To do |
1. According to the Rudin 1.14 guide, why can't $y=0$ be substituted right away in proving 1.14.b?
2. In the Rudin 1.14 guide, write out the stretch from "Guide To Walter" through "additive identity element." word for word.
3. Extend the Rudin 1.14 guide, picking up after its last sentence.

Given passage |
================

Guide To Walter Rudin's Principles, 1.14 (Proof Details)

Proofs - Rudin Principles 1.14

It is useful to read about Abelian groups first. In particular, review inverse and identity elements. Any book on modern or abstract algebra should cover this. In the field of reals $\mathbb{R}$, prove:

1.14.a. if $ x+y = x+z$ then $y=z$
We need to prove $y=z$ under the condition given. Rudin starts with $y=y$ (although not shown in the text) $$ \begin{array}{l c} y = y & \\ y = 0+y & additive \ \ identity\\ y = (x-x) +y & additive \ \ inverse\\ y = x - (x+y) & associative \ \ property\\ y = x - (x+z) & equation \ \ given \ \ (substitute \ \ x+y = x+z )\\ y = (x - x)+z & associative \\ y = 0 + z & additive \ \ inverse \\ y=z \end{array} $$ 1.14.b. if $ x+y = x$ then $y=0$
Note: this proof asserts uniqueness of the additive identity element.
Why can we not substitute $y=0$ right away? We would get $x+0=x$ and prove $x=x$.

================

Lines on finding words and elements |
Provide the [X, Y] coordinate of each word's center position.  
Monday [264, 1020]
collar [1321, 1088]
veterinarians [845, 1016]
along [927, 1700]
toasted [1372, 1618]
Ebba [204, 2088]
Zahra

================

Answers given |
1. Substituting $y=0$ at the outset would only give $x+0=x$. The argument would then prove $x=x$ rather than showing that $y=0$ follows from the condition $x+y=x$.

2.
Guide To Walter Rudin's Principles, 1.14 (Proof Details)

Proofs - Rudin Principles 1.14

It is useful to read about Abelian groups first. In particular, review inverse and identity elements. Any book on modern or abstract algebra should cover this. In the field of reals $\mathbb{R}$, prove:

1.14.a. if $ x+y = x+z$ then $y=z$
We need to prove $y=z$ under the condition given. Rudin starts with $y=y$ (although not shown in the text) $$ \begin{array}{l c} y = y & \\ y = 0+y & additive \ \ identity\\ y = (x-x) +y & additive \ \ inverse\\ y = x - (x+y) & associative \ \ property\\ y = x - (x+z) & equation \ \ given \ \ (substitute \ \ x+y = x+z )\\ y = (x - x)+z & associative \\ y = 0 + z & additive \ \ inverse \\ y=z \end{array} $$ 1.14.b. if $ x+y = x$ then $y=0$
Note: this proof asserts uniqueness of the additive identity element.

3.
Rudin says substitute $z=0$ in 1.14.a and follow the same path. So starting with $y=y$ $$ \begin{array}{l c} y = y & \\ y = y + 0 & additive \ \ identity\\ y = y + (x - x) & \\ y = (y + x) - x & \\ y = x-x & substitute \ \ x+y = x\\ y=0 \end{array} $$ 1.14.c. if $ x+y = 0$ then $y=-x$
$$ \begin{array}{l c} y = y & \\ y = y + 0 & additive \ \ identity\\ y = y + (x - x) & \\ y = 0 -x & substitute \ \ x+y = 0\\ y = -x & \end{array} $$ 1.14.d: prove $-(-x)=x$
Rudin says start with (1.14.c) and put $-x$ where $x$ is:
if $ -x+y = 0$ then $y=-(-x)$ but we interpret this as ($y=x$)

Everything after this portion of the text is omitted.